Sensi-Contugi attended Nova Southeastern University in Florida, the United States, where he earned a master's in business administration. His degrees were not registered with the SENESCYT agency in Ecuador.

A private man, Sensi-Contugi worked in rubber and plastic-related businesses in Guayaquil and was a manager at Senco S.A.; he also owned multiple companies. He was a close friend and advisor of President Daniel Noboa; the National Electoral Council reported that he donated $25,000 to Noboa's 2023 election campaign. After Noboa's election to the presidency, he appointed Sensi-Contugi as general director of the national intelligence agency (Centro de Inteligencia Estratégica, CIES), replacing Fausto Cobo. Over the next several months, Noboa also appointed Sensi-Contugi as his delegate to the Astilleros Navales Ecuatorianos (Ecuadorian Naval Shipyards), Santa Bárbara, and Petroecuador, and made him a permanent representative on the boards of the Ecuadorian Electric Corporation, Corporación Nacional de Electricidad, and Flota Petrolera Ecuatoriana. In April, Noboa appointed him as the country's Minister of Government, succeeding Mónica Palencia. The next month, he also became the vice president of the Noboa-associated National Democratic Action party.

He left the Minister of Government position in August 2024 and was succeeded by Arturo Félix Wong.

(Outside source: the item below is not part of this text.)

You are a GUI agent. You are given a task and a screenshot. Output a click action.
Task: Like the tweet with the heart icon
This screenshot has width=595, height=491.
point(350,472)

In February 2025, Sensi-Contugi was called before a private hearing before the National Assembly over allegations he and the intelligence agency had used the Pegasus spyware against opposition politicians, journalists, and activists. The following June, Noboa eliminated the CIES and replaced it with a new intelligence agency, the Centro Nacional de Inteligencia (National Intelligence Center, CNI); Sensi-Contugi remained director of the organization. Former president Rafael Correa was critical of Sensi-Contugi's role in the Ecuadorean government, referring to him as "the evil mastermind behind Noboa's government" and accusing him of spying and organizing troll farms.

Upon his death, he was succeeded as head of the CNI by Luis Carlos Ávila Chávez.

== Personal life and death ==
Michele Sensi-Contugi Ycaza was born on 12 August 1982, in Desio, Italy, to a family historically from Volterra; Sensi-Contugi's father was Italian and his mother was Ecuadorian. He married Stephany Hollihan Vasconez, a fashion designer, on 23 May 2008; the couple had two children who were both minors at the time of their parents' deaths. His wife was the godmother of the youngest son of President Daniel Noboa and First Lady Lavinia Valbonesi of Ecuador.

On 19 August 2026, a week after his 44th birthday, Sensi-Contugi, along with his wife, was killed in a helicopter crash on Mount Ololokwe in Samburu County, Kenya. They had been flying to the Ewaso Ng'iro river. In response, Noboa declared three days of national mourning, ordered a state funeral, and signed an executive decree giving the couples' two children police protection. Noboa also curtailed his in-progress official tour of China, Singapore, and Vietnam, announcing he would return to Ecuador to attend Sensi-Contugi's funeral.